Ему очень захотелось рассказать жене правду, чтобы посмотреть на ее ошеломленное лицо.
— Как же язык поворачивается говорить такое!
— Я тебя не боюсь! Я — Гозои! Отец отказал югу в брачном союзе, а я сменила веру ради любви к тебе! Ты же задрал платье первой встречной шалаве!
Странное дело… Лойон совершенно не помнил, кто послужил причиной их давнишнего разлада. Тогда… Тридцать пять лет назад… Причем, он был уверен, что и сама Марния этого не помнит.
Он отошел от нее, закрыл на миг глаза, двумя руками пригладил волосы взад.
— Найди себе занятие! Висар скоро вернется. Я не хочу, чтобы он услышал все это.
— Пошел отсюда, — устало ответила Марния. — Убирайся!
Он молча повернулся, открыл бронзовые двери, вышел в прихожую комнату, где маялся бездельем Олт — серьезный мальчик лет тринадцати, дворянский сын и родственник Бока. Олт очень гордился пажеской службой — он тут же подал Лойону чистый балахон жнеца правосудия.

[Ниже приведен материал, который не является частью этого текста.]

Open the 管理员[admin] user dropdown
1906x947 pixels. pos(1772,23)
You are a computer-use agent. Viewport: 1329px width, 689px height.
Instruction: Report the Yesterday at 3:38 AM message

Лойон снял верхний дуплет, натянул свой темный балахон с помощью мальчика, вновь прицепил кожаный пояс с кинжалом и письмом. Напоследок грозно цыкнул пажу: «Не вздумай слушать!» После чего вышел из покоев.
Он прошел направо, по коридору к лестнице, где находились двое Выживших на посту. Когда-то они несли стражу в прихожей комнате, но Лойону надоело вечное столпотворение в ней, и он переместил Выживших подальше. Они поприветствовали его и не осмелились предложить сопровождение: жнец давно отучил от этого дворцовую стражу.